**Task**
Leaving out all pictures, restate word for word the lines from the one with "This screenshot has height=537, width=695." through the last line of the entries.

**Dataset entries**
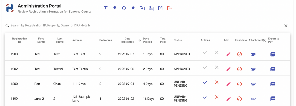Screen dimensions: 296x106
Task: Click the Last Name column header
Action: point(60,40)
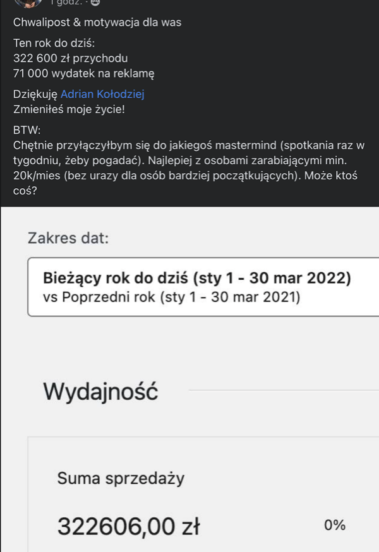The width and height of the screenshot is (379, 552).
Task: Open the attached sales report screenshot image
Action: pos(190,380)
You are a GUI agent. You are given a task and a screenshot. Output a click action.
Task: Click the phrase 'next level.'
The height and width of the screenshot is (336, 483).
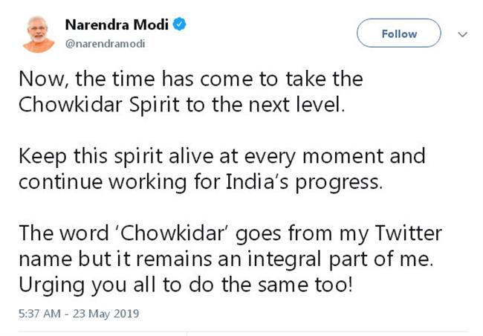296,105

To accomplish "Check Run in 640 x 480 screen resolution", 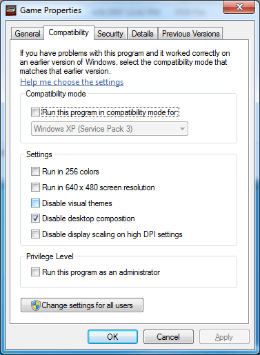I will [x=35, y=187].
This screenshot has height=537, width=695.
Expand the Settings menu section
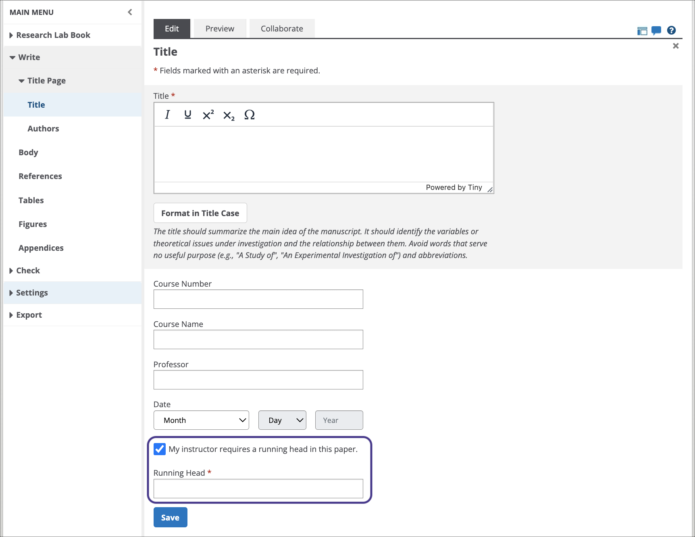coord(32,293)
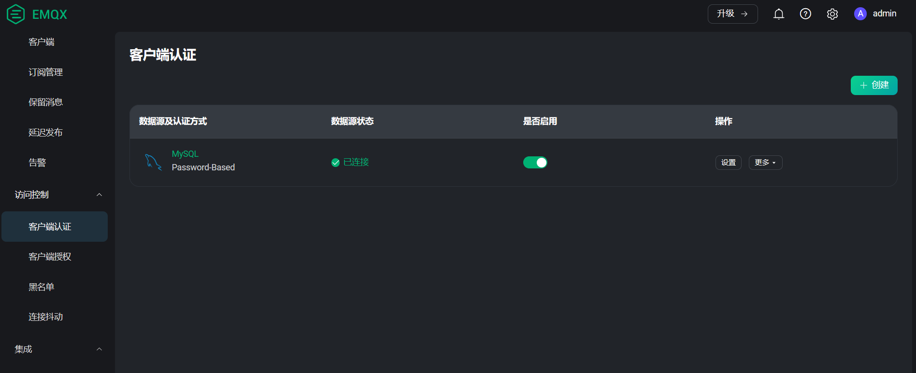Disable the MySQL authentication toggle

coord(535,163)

**Answer to the exercise**
This screenshot has height=537, width=695.
Expand the Settings menu section
coord(32,293)
Disable the MySQL authentication toggle

coord(535,163)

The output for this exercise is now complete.